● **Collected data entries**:

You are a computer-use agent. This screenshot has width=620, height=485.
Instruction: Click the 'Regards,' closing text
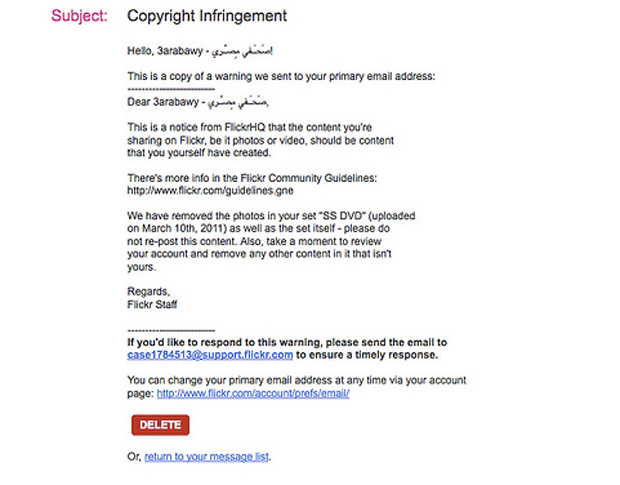tap(149, 292)
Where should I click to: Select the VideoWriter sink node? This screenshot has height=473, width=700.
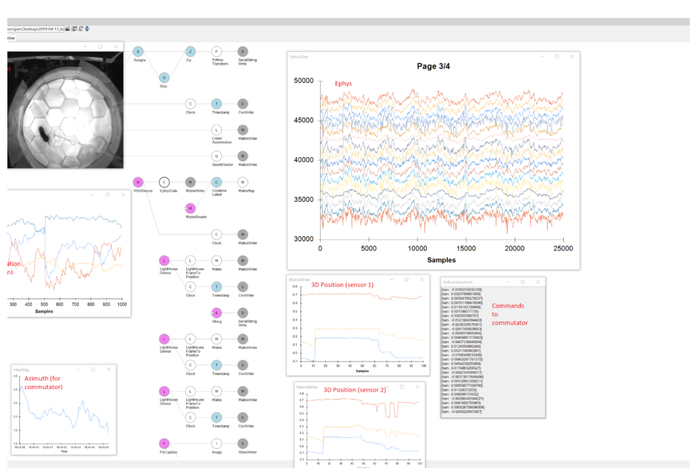click(242, 444)
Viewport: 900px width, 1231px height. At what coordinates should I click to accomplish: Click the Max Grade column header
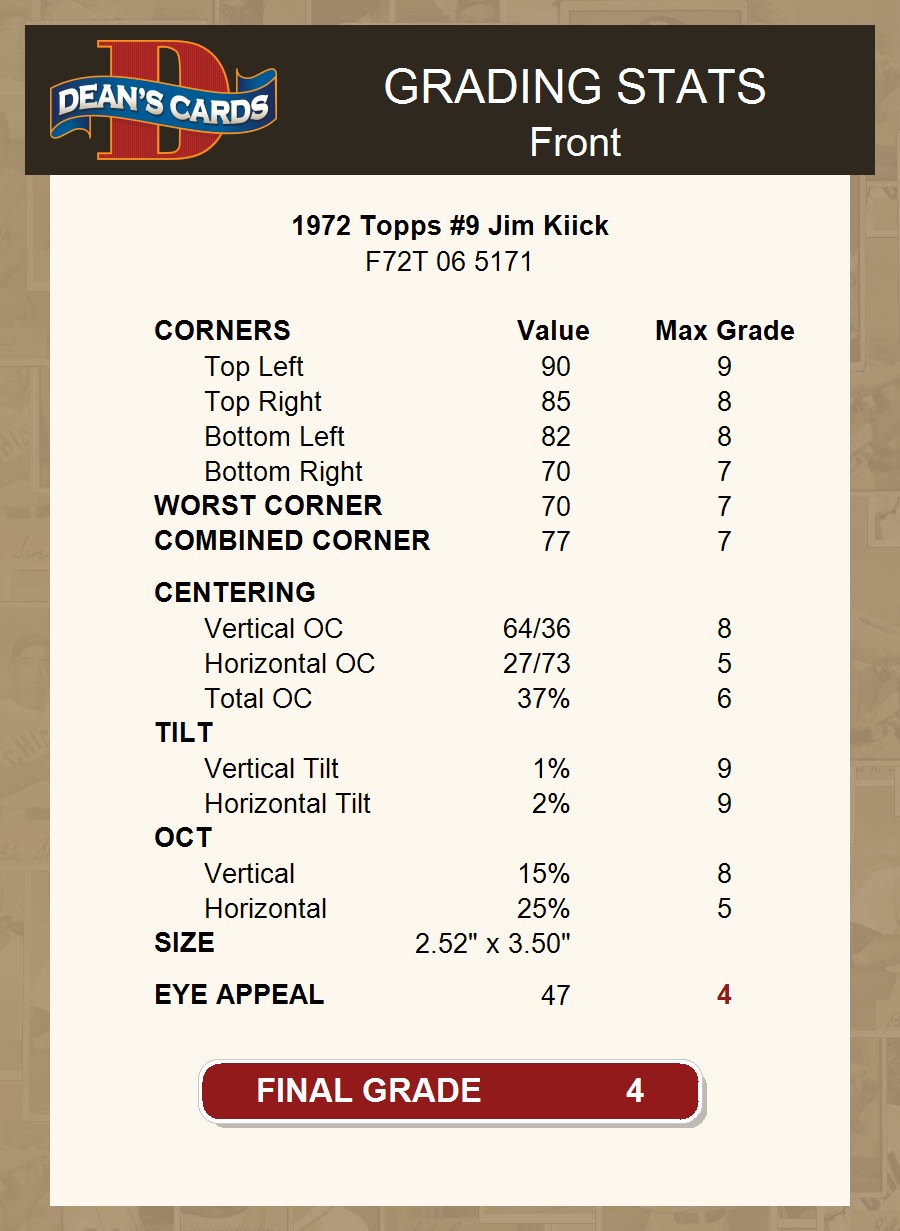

● **What you are asked to do**: Each entry must be set down word for word; no image may be carried over.

● **Answer box**:
You are a computer-use agent. This screenshot has width=620, height=485.
Instruction: Click the 'Regards,' closing text
tap(149, 292)
Where should I click to: Select the VideoWriter sink node? This screenshot has height=473, width=700.
click(242, 444)
Viewport: 900px width, 1231px height. At what coordinates should I click to accomplish: Click the Max Grade column header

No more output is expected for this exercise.